Los comercios históricos de Madrid, a la deriva

Bares de Madrid
En estas últimas semanas, estamos siguiendo de cerca al Ayuntamiento de Barcelona y sus reuniones de urgencia para intentar solventar el gravísimo problema (que algunos no ven así) de los cierres de tiendas y bares emblemáticos de la ciudad, pero si hay otra ciudad de nuestro país que parece estar dispuesta a cargarse su patrimonio histórico y cultural es MADRID.

La ciudad más castiza de España cuenta en su haber con establecimientos que son VERDADERAS JOYAS, un paisaje que es pura historia y autenticidad, por la que merece hacerle una visita, pasear, disfrutar… De hecho, no hace muchos años el propio alcalde del ayuntamiento llevó a cabo una iniciativa en la que se reconocía, mediante placa firmada por Mingote, a los locales centenarios de Madrid capital. Y hasta aquí.

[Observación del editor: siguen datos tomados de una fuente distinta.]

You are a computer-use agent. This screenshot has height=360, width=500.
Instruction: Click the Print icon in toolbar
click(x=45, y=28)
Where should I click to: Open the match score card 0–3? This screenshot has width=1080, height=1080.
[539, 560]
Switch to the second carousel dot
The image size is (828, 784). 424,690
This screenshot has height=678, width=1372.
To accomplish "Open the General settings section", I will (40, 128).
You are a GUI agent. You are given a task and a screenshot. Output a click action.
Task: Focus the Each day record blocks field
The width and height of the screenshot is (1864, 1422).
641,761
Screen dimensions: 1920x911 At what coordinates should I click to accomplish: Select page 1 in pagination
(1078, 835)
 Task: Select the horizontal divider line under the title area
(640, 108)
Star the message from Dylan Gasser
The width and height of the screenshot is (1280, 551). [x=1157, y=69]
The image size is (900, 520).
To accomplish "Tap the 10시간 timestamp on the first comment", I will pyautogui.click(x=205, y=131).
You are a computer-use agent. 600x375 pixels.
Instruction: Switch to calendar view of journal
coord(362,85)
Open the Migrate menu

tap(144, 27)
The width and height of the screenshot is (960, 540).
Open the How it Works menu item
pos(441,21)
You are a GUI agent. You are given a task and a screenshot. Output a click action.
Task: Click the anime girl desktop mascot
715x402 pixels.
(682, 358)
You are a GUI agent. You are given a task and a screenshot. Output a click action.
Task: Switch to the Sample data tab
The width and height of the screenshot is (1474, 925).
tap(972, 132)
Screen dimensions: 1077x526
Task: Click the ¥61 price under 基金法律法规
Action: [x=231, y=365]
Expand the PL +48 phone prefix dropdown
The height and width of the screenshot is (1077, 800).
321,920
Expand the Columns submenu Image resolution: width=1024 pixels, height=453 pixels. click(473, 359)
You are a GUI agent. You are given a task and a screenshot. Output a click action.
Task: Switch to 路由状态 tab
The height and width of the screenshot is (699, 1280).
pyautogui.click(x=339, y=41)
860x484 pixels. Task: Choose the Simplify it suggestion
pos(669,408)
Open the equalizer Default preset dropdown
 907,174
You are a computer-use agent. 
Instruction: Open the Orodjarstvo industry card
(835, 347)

Hoy día, la situación en Madrid es que el consistorio centra sus esfuerzos en incentivar la economía en forma de ayudas a los nuevos emprendedores y nuevas empresas, ofreciendo descuentos y facilidades para abrir negocios en la ciudad, mientras que no contempla subvenciones ni acciones de ningún tipo para proteger sus locales históricos. Y mientras esto pasa, van desapareciendo la droguería Martínez Orúe (calle Postas, 19) o la perfumería Álvarez Gómez. Algunos otros han visto, recientemente, peligrar su perpetuidad, como el emblemático Gran Café de Gijón, en Paseo de Recoletos.

Los ayuntamientos no entienden o no quieren entender que la HISTORIA DE UN PAIS no es solamente el Palacio Real, la Sagrada Familia, la Puerta de Alcalá o Las Ramblas, en los que cobrar entrada y/o pervertir para que los turistas se gasten el dinero. Sí, a la mayoría de ellos les da igual venir y meterse en un Starbuck’s a tomar sucedáneo de café, comerse una sospechosa hamburguesa en el Burger King o ahogarse en litros de sangría mientras prueban una paella que ninguno de nosotros ni siquiera echaría el ojo. Pero el problema sea, quizás, que como los ayuntamientos no le dan importancia, no se esmeran en incentivar a los turistas a visitar estos sitios, lo que ayudaría a que siguieran existiendo. Es más, y tirando para lo nuestro, nos consta que ni siquiera los barceloneses o madrileños conocen bares emblemáticos de su propia ciudad ¿cómo puede ser?

Nuestras ciudades se van a convertir en una perversión grotesca, en un mal endémico irreversible, y acabaremos viviendo en una ciudad sin gracia alguna, que será una fotocopia de muchas otras.